#### Supplied data

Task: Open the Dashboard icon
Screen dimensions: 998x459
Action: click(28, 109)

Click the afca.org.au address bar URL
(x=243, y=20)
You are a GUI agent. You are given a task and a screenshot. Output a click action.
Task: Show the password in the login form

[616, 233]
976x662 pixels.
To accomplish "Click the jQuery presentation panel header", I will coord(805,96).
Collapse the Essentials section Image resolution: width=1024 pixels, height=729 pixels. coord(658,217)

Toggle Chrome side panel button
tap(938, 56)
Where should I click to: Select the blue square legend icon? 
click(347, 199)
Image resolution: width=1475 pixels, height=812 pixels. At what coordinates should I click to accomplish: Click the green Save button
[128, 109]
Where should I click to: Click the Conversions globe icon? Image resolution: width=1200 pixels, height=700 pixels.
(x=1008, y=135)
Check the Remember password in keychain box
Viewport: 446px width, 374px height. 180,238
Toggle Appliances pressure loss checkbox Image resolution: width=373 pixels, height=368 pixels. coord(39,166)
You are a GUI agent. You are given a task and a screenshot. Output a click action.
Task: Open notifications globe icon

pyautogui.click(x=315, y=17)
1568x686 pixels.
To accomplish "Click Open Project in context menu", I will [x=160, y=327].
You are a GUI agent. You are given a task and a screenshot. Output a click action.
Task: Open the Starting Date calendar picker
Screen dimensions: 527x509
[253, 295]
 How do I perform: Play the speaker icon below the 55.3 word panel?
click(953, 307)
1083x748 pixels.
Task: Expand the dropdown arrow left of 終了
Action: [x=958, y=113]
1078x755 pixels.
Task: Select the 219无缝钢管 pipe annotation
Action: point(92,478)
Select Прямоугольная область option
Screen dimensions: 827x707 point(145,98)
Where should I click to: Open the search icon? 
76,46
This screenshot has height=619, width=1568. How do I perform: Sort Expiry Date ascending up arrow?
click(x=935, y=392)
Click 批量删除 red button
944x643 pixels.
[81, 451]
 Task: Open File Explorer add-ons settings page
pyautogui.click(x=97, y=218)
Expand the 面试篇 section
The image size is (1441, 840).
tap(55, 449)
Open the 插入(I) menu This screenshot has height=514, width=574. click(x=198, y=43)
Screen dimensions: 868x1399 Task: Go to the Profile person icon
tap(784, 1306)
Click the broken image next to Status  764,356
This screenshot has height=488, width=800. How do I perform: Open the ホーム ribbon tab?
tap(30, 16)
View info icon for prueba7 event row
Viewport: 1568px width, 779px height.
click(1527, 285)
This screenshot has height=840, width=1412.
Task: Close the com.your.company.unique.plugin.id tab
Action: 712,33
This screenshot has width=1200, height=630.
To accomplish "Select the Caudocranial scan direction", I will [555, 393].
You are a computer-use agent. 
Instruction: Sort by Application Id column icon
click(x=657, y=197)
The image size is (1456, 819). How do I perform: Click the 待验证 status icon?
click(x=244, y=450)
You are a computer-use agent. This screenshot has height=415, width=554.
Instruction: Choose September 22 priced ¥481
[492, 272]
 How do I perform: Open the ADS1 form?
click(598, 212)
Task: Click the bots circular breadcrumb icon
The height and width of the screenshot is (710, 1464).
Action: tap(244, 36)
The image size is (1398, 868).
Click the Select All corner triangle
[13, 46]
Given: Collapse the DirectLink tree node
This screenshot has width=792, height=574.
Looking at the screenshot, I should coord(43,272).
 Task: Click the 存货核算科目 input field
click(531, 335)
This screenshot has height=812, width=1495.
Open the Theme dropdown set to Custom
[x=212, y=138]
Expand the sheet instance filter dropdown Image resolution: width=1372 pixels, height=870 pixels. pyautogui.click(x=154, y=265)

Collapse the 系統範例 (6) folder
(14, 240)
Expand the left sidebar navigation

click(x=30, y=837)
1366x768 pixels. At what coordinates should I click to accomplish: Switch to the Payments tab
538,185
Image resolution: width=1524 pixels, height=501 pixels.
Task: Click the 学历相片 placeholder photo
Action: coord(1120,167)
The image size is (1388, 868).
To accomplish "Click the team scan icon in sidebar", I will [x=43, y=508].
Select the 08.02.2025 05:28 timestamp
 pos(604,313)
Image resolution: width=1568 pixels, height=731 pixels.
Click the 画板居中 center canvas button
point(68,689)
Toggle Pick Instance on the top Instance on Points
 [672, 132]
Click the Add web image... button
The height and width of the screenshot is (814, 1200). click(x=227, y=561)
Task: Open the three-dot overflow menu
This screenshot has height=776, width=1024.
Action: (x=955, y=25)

########

### Objective
Reproduce the entire listing above once more, line for line, with no changes.

### Result for this exercise
Task: Open the Dashboard icon
Screen dimensions: 998x459
Action: click(28, 109)

Click the afca.org.au address bar URL
(x=243, y=20)
You are a GUI agent. You are given a task and a screenshot. Output a click action.
Task: Show the password in the login form

[616, 233]
976x662 pixels.
To accomplish "Click the jQuery presentation panel header", I will coord(805,96).
Collapse the Essentials section Image resolution: width=1024 pixels, height=729 pixels. coord(658,217)

Toggle Chrome side panel button
tap(938, 56)
Where should I click to: Select the blue square legend icon? 
click(347, 199)
Image resolution: width=1475 pixels, height=812 pixels. At what coordinates should I click to accomplish: Click the green Save button
[128, 109]
Where should I click to: Click the Conversions globe icon? Image resolution: width=1200 pixels, height=700 pixels.
(x=1008, y=135)
Check the Remember password in keychain box
Viewport: 446px width, 374px height. 180,238
Toggle Appliances pressure loss checkbox Image resolution: width=373 pixels, height=368 pixels. coord(39,166)
You are a GUI agent. You are given a task and a screenshot. Output a click action.
Task: Open notifications globe icon

pyautogui.click(x=315, y=17)
1568x686 pixels.
To accomplish "Click Open Project in context menu", I will [x=160, y=327].
You are a GUI agent. You are given a task and a screenshot. Output a click action.
Task: Open the Starting Date calendar picker
Screen dimensions: 527x509
[253, 295]
 How do I perform: Play the speaker icon below the 55.3 word panel?
click(953, 307)
1083x748 pixels.
Task: Expand the dropdown arrow left of 終了
Action: [x=958, y=113]
1078x755 pixels.
Task: Select the 219无缝钢管 pipe annotation
Action: point(92,478)
Select Прямоугольная область option
Screen dimensions: 827x707 point(145,98)
Where should I click to: Open the search icon? 
76,46
This screenshot has height=619, width=1568. How do I perform: Sort Expiry Date ascending up arrow?
click(x=935, y=392)
Click 批量删除 red button
944x643 pixels.
[81, 451]
 Task: Open File Explorer add-ons settings page
pyautogui.click(x=97, y=218)
Expand the 面试篇 section
The image size is (1441, 840).
tap(55, 449)
Open the 插入(I) menu This screenshot has height=514, width=574. click(x=198, y=43)
Screen dimensions: 868x1399 Task: Go to the Profile person icon
tap(784, 1306)
Click the broken image next to Status  764,356
This screenshot has height=488, width=800. How do I perform: Open the ホーム ribbon tab?
tap(30, 16)
View info icon for prueba7 event row
Viewport: 1568px width, 779px height.
click(1527, 285)
This screenshot has height=840, width=1412.
Task: Close the com.your.company.unique.plugin.id tab
Action: 712,33
This screenshot has width=1200, height=630.
To accomplish "Select the Caudocranial scan direction", I will [555, 393].
You are a computer-use agent. 
Instruction: Sort by Application Id column icon
click(x=657, y=197)
The image size is (1456, 819). How do I perform: Click the 待验证 status icon?
click(x=244, y=450)
You are a computer-use agent. This screenshot has height=415, width=554.
Instruction: Choose September 22 priced ¥481
[492, 272]
 How do I perform: Open the ADS1 form?
click(598, 212)
Task: Click the bots circular breadcrumb icon
The height and width of the screenshot is (710, 1464).
Action: tap(244, 36)
The image size is (1398, 868).
Click the Select All corner triangle
[13, 46]
Given: Collapse the DirectLink tree node
This screenshot has width=792, height=574.
Looking at the screenshot, I should coord(43,272).
 Task: Click the 存货核算科目 input field
click(531, 335)
This screenshot has height=812, width=1495.
Open the Theme dropdown set to Custom
[x=212, y=138]
Expand the sheet instance filter dropdown Image resolution: width=1372 pixels, height=870 pixels. pyautogui.click(x=154, y=265)

Collapse the 系統範例 (6) folder
(14, 240)
Expand the left sidebar navigation

click(x=30, y=837)
1366x768 pixels. At what coordinates should I click to accomplish: Switch to the Payments tab
538,185
Image resolution: width=1524 pixels, height=501 pixels.
Task: Click the 学历相片 placeholder photo
Action: coord(1120,167)
The image size is (1388, 868).
To accomplish "Click the team scan icon in sidebar", I will [x=43, y=508].
Select the 08.02.2025 05:28 timestamp
 pos(604,313)
Image resolution: width=1568 pixels, height=731 pixels.
Click the 画板居中 center canvas button
point(68,689)
Toggle Pick Instance on the top Instance on Points
 [672, 132]
Click the Add web image... button
The height and width of the screenshot is (814, 1200). click(x=227, y=561)
Task: Open the three-dot overflow menu
This screenshot has height=776, width=1024.
Action: (x=955, y=25)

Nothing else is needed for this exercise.